Lalu Nabi berkata, “Dan jika di dalam Kitabullah engkau tidak menemukan sesuatu
mengenai soal itu?” Muaz menjawab, “Jika begitu saya akan memutuskan menurut
Sunnah Rasulullah saw.” Kemudian, Nabi bertanya lagi, “Dan jika engkau tidak
menemukan sesuatu hal itu di dalam sunnah?” Muaz menjawab, “Saya akan mempergunakan
pertimbangan akal pikiran sendiri (ijtihādu bi ra’yi) tanpa bimbang
sedikitpun.” Kemudian, Nabi bersabda, “Maha suci Allah Swt. yang memberikan
bimbingan kepada utusan Rasul-Nya dengan suatu sikap yang disetujui Rasul-Nya.”
(H.R. Darami)
Rasulullah saw. juga mengatakan bahwa seseorang yang berijtihād sesuai dengan kemampuan dan
ilmunya, kemudian ijtihādnya itu
benar, maka ia mendapatkan dua pahala, Jika kemudian ijtihādnya itu salah maka ia mendapatkan satu pahala.
Hal tersebut ditegaskan
melalui sebuah hadis:
Artinya:
“Dari Amr bin Aś, sesungguhnya Rasulullah saw. Bersabda, “Apabila seorang hakim
berijtihād dalam memutuskan suatu persoalan, ternyata ijtihādnya benar, maka ia
mendapatkan dua pahala, dan apabila dia berijtihād, kemudian ijtihādnya salah,
maka ia mendapat satu pahala.” (H.R. Bukhari dan Muslim)
4. Bentuk-Bentuk Ijtihād
Ijtihād sebagai sebuah metode atau cara dalam menghasilkan sebuah hukum
terbagi ke dalam beberapa bagian, yaitu sebagai berikut.
a. Ijma’
Ijma’ adalah
kesepakatan para ulama ahli ijtihād dalam
memutuskan suatu perkara atau hukum.
Contoh ijma’ di masa sahabat adalah
kesepakatan untuk menghimpun wahyu Ilahi yang berbentuk lembaran-lembaran
terpisah menjadi sebuah mus¥af al-Qur’ān yang
seperti kita saksikan sekarang ini.
b. Qiyas
Qiyas adalah
mempersamakan/menganalogikan masalah baru yang tidak terdapat dalam al-Qur’ān
atau hadis dengan yang sudah terdapat hukumnya dalam al-Qur’ān dan hadis karena kesamaan sifat atau karakternya. Contoh qiyas adalah mengharamkan hukum minuman
keras selain khamr seperti brendy, wisky, topi miring, vodka, dan narkoba karena memiliki
kesamaan sifat dan karakter dengan khamr,
yaitu memabukkan. Khamr dalam al-Qur’ān diharamkan, sebagaimana firman Allah Swt:
Artinya:
“Wahai orang-orang yang beriman! Sesungguhnya minuman keras, berjudi,
(berkurban untuk) berhala, dan mengundi nasib dengan anak panah adalah
perbuatan keji dan termasuk perbuatan setan. Maka jauhilah (perbuatan-perbuatan)

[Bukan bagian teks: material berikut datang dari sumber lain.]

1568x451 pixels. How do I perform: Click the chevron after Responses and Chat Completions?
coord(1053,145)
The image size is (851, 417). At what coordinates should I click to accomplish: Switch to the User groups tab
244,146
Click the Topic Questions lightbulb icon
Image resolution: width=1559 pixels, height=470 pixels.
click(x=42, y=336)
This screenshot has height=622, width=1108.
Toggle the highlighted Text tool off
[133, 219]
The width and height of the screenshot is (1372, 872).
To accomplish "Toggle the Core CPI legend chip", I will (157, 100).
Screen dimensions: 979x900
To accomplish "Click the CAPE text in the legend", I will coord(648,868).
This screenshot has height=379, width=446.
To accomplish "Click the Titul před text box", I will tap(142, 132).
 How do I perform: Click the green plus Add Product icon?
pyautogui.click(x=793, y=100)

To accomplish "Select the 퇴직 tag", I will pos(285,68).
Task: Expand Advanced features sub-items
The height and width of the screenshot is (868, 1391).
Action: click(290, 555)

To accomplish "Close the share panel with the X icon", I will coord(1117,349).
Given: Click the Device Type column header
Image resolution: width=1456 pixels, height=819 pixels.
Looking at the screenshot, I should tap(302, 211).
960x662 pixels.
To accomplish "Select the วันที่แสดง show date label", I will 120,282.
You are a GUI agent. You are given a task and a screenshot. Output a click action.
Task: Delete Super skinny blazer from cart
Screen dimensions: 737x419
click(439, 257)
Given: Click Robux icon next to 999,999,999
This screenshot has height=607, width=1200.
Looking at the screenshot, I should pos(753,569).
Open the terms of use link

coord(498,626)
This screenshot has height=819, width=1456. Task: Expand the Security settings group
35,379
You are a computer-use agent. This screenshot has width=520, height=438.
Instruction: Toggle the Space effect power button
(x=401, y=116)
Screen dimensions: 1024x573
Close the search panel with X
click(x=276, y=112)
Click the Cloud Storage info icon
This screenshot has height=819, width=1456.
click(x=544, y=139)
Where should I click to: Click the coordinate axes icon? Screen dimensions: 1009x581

itu agar kamu beruntung.” (Q.S. al-Maidah/5:90)
c. Maślaĥah Mursalah
Maślaḥah mursalah artinya penetapan hukum yang
menitikberatkan pada kemanfaatan
suatu perbuatan dan tujuan hakiki-universal terhadap syari’at Islam. Misalkan, seseorang wajib mengganti atau membayar
kerugaian atas kerugian kepada pemilik barang karena kerusakan di luar
kesepakatan yang telah ditetapkan.
Pembagian Hukum Islam
Para ulama membagi hukum Islam ke dalam dua bagian, yaitu
hukum taklifi dan hukum wad’i. Hukum taklifi adalah tuntunan Allah Swt. yang berkaitan dengan perintah dan larangan. Hukum wad’i adalah perintah Allah
Swt. yang merupakan sebab, syarat, atau penghalang bagi adanya sesuatu.
Hukum Taklifi
Hukum taklifi terbagi ke dalam lima bagian, yaitu sebagai berikut.
a.
Wajib (farḍu), yaitu
aturan Allah Swt. yang harus dikerjakan, dengan konsekuensi bahwa jika
dikerjakan akan mendapatkan pahala, dan jika ditinggalkan akan berakibat dosa.
Pahala adalah sesuatu yang akan membawa seseorang kepada kenikmatan (surga),
sedangkan dosa adalah sesuatu yang akan membawa seseorang ke dalam kesengsaraan
(neraka). Misalnya, perintah wajib śalat,
puasa, zakat, haji, dan sebagainya.
b.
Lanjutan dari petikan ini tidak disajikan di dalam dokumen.